An Oklahoma woman hoping to impress a man on a dating app with a story of shooting a deer instead ended up facing thousands of dollars in fines after the man she was chatting with turned out to be the local game warden.
Cannon Harrison, the game warden for rural McIntosh County in the eastern part of the state, made the usual small talk after matching with a woman on Bumble. When the woman bragged that she had “just shot a bigo buck,” Harrison’s ears perked up. Rifle hunting season was over, so he asked if she’d used a bow. That’s when she starting getting evasive.
Harrison figured most people in the 20,000-person county would recognize him as the game warden, so he assumed he was being punked.
“Honestly, the first thing I thought was that it was someone who was messing with me because they knew who I was,” he told The Washington Post. “It seemed too good to be true.”
It was the middle of the night, so Harrison asked if she had been using a spotlight, which is illegal in Oklahoma. Then he asked for a photo of her catch.
Harrison then set out scouring social media to find the woman and bring her to justice. In the morning, game wardens busted her at her home. The wardens took it easy on her, not charging her for using the spotlight or for wasting the deer’s meat, but charges for hunting out of season and possession of an illegally taken animal still added up to a fine of $2,400 for the woman and a male accomplice.

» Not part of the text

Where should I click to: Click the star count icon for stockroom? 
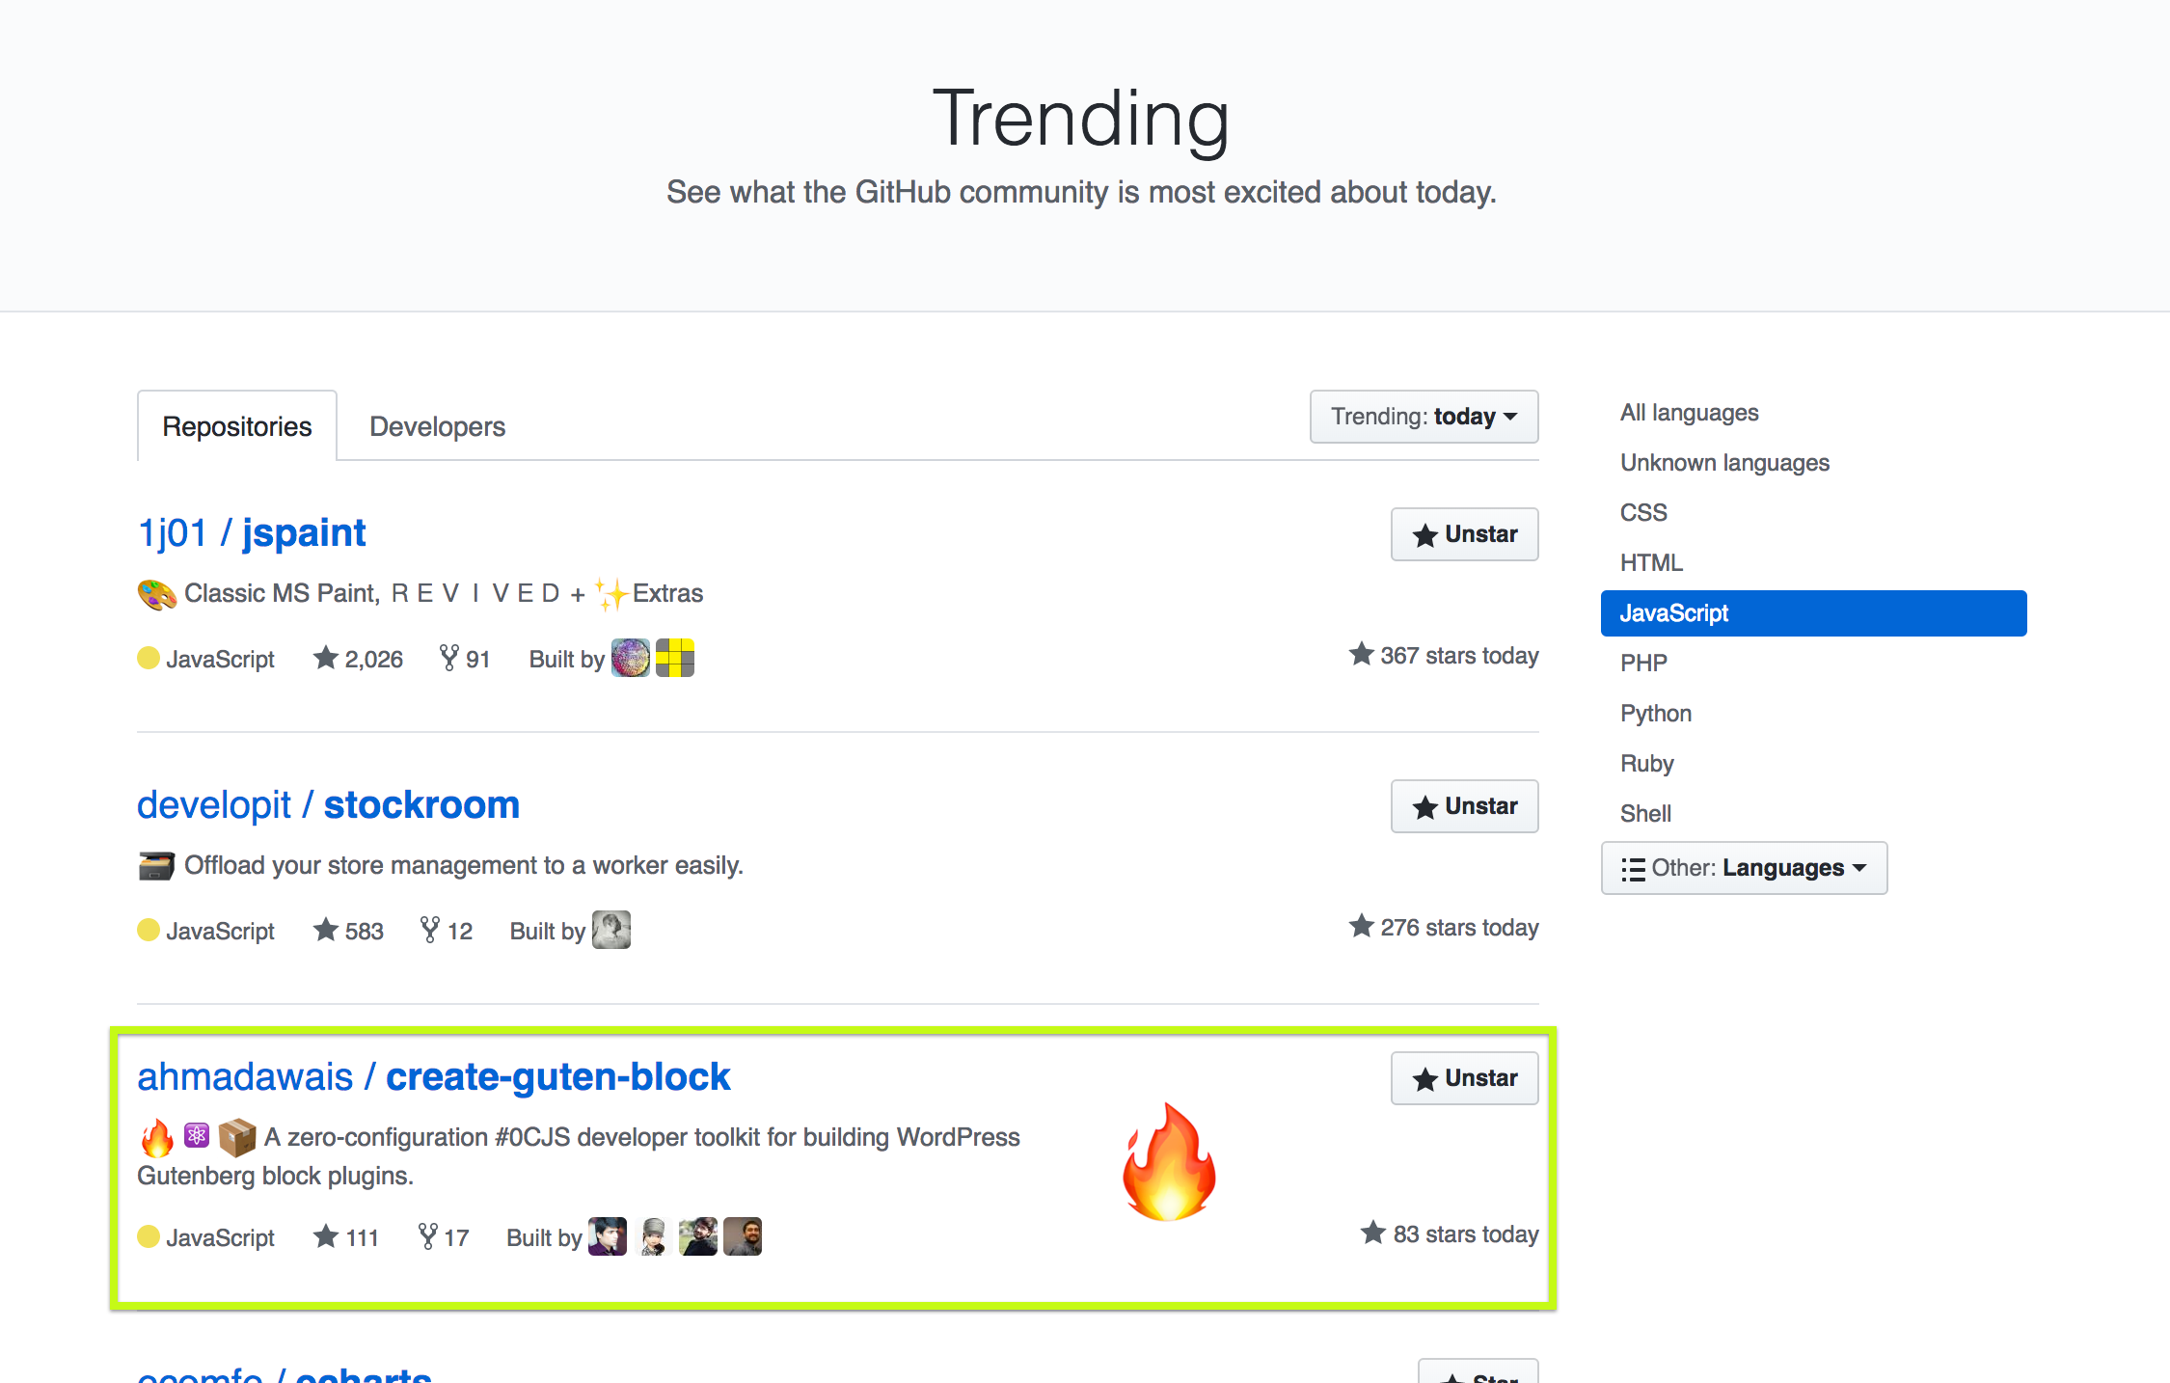326,930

Though the incident occurred over a month ago, the Oklahoma Game Wardens recently posted the story on their Facebook page, where readers mostly made fun of the woman for bragging about a buck that wasn’t even that big.
Bill Hale, the head of the Oklahoma Department of Wildlife’s law enforcement division told the Tulsa World that his unit typically busts a couple of poachers every year based on reckless social media posts. But he’s not counting on another catch like this one.
“A case like this, on a dating app, probably won’t happen again,” Hale told the World. “A person connecting on a dating app that happens to be a violator in the process of a violation and it happens that other person is a game warden? The odds of that happening are probably less than winning the lottery.”